Visualizing Non-Spatial Data

Presenters: Mark Van Moer, National Center for Supercomputing Applications, University of Illinois at Urbana-Champaign; and Rob Sisneros,

National Center for Supercomputing Applications, University of Illinois at Urbana-Champaign

Date: June 7, 2017



Traditional HPC visualization has focused on physical simulation data, e.g., fluid mechanics, geosciences, molecular dynamics, astrophysics, and so on. Tools such as VisIt, ParaView, and IDL support these kinds of data very well. With the recent growth of data science there has been an increased need for visualizing data without inherent spatial coordinates. That is, a spatial organization has to be imposed upon these kinds of data, resulting in what is commonly called information visualization. In this session, we will present an overview of how VisIt, ParaView and other tools available on Blue Waters support information visualization.

Target Audience: Those generating non spatial data.

Prerequisites: Some programming experience would help.


Mark W. Van Moer is a Senior Visualization Programmer at the National Center for Supercomputing Applications (NCSA) at the University of Illinois at Urbana-Champaign. His scientific visualization work focuses on finite element meshes, in-situ visualization, remote visualization, and the integration of visualization into larger HPC workflows. His information visualization work touches on text analysis, multi-dimensional, and hierarchical data. He is interested in introducing visualization to new communities and disciplines.

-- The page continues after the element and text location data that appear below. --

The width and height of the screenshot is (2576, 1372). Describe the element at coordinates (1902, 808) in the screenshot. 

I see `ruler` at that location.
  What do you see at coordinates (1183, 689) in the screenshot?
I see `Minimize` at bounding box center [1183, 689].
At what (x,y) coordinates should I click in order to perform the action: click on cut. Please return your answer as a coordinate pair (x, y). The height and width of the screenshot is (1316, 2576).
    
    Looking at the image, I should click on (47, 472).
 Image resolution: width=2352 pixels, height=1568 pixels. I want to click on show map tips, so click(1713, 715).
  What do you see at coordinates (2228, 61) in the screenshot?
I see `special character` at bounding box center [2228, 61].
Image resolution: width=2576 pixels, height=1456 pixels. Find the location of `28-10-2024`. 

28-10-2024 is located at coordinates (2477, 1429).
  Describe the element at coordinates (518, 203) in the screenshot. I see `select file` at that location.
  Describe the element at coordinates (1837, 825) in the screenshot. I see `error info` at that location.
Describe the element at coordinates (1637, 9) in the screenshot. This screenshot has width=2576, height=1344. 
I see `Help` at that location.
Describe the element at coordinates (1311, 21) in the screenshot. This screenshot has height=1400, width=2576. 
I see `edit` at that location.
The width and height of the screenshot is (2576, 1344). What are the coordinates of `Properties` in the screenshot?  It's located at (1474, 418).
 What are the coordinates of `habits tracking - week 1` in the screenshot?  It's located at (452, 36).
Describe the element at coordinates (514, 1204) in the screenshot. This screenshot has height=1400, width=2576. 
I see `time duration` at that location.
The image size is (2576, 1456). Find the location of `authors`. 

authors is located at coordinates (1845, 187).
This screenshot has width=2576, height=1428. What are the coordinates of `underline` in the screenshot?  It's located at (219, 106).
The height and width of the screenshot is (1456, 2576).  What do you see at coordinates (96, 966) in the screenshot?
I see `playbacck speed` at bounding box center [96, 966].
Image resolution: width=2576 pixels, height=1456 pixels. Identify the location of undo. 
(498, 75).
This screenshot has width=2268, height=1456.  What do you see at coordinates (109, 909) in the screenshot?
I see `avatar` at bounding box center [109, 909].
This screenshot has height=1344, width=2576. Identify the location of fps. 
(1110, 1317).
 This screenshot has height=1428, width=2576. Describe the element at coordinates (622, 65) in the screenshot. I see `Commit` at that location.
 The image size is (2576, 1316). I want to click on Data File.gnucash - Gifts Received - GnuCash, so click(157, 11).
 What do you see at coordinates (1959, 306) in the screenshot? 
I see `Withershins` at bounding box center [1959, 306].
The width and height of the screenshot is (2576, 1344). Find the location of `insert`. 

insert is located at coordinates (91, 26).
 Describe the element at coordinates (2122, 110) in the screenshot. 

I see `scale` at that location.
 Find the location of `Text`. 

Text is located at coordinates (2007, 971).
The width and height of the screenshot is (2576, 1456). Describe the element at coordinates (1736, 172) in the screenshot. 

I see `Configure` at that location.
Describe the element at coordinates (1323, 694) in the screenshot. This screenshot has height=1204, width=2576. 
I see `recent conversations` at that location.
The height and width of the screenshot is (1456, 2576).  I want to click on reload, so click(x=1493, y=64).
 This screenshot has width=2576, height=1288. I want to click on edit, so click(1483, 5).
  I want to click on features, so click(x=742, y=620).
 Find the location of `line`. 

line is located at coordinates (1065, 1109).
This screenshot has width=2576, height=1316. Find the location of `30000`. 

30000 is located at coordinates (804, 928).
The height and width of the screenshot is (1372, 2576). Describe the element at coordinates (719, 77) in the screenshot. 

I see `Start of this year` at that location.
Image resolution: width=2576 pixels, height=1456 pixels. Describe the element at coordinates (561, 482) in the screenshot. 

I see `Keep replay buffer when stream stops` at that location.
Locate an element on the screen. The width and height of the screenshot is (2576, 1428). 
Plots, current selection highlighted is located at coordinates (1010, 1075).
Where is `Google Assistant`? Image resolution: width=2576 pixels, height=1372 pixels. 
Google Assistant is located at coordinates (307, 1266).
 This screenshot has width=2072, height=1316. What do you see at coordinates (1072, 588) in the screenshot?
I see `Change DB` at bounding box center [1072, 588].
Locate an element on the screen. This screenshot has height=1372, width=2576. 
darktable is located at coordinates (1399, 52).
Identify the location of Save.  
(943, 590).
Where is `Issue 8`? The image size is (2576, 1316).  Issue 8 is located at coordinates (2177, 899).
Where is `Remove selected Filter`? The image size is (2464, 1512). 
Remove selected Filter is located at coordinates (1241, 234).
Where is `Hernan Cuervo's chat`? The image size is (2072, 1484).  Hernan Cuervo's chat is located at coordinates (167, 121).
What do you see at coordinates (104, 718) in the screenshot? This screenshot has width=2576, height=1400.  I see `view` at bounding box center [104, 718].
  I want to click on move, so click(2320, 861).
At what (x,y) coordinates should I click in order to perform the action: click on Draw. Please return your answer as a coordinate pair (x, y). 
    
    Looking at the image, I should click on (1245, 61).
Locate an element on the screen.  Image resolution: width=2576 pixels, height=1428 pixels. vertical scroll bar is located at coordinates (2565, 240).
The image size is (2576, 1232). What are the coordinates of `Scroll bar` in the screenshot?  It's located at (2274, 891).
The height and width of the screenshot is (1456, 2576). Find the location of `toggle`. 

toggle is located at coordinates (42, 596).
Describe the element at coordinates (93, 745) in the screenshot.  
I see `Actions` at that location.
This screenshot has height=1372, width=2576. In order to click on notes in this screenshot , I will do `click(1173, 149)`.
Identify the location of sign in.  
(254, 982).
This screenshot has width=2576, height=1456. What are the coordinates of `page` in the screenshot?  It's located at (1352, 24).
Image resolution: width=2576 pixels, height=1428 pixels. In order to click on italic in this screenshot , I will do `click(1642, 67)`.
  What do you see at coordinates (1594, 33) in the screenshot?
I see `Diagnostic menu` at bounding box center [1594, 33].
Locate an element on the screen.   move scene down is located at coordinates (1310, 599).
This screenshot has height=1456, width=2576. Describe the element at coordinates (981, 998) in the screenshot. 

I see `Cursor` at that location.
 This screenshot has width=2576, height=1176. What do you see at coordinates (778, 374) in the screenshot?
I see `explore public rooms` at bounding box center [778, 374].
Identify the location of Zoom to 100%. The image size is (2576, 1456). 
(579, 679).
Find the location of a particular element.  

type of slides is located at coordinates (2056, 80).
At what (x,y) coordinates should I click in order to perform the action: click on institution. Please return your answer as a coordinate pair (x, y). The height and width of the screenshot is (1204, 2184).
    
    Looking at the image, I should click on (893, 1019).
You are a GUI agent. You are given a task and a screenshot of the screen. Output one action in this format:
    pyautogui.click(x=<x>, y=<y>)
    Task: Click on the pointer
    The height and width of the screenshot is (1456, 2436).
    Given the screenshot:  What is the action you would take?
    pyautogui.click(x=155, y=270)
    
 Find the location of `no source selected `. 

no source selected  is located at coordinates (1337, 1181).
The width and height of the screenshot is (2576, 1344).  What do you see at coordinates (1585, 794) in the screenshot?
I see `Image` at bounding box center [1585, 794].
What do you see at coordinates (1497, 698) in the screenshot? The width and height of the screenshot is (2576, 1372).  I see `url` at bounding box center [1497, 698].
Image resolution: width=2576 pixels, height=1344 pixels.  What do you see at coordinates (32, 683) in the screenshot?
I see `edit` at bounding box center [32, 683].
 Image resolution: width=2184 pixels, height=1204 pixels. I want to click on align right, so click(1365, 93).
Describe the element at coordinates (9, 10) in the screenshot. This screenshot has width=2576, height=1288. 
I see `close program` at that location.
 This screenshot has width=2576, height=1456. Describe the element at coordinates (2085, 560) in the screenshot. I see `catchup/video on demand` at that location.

Robert Sisneros is the Technical Program Manager for the Data Analysis and Visualization Group at the National Center for Supercomputing Applications. This group is tasked with supporting science teams utilizing NSF HPC resources as well as furthering the state of scientific visualization through cutting edge research. As a senior member of the Blue Waters Project, Sisneros’s research interests in I/O and visualization are primarily aligned with issues of particular importance to high performance computing. These include: in situ visualization, data models and representations, parallel analysis algorithms, I/O parameter optimization, and “big data” analytics. Sisneros earned the degrees of Bachelor of Science in Mathematics and Computer Science from Austin Peay State University and the degrees of Master of Science and Doctor of Philosophy in Computer Science from the University of Tennessee in Knoxville.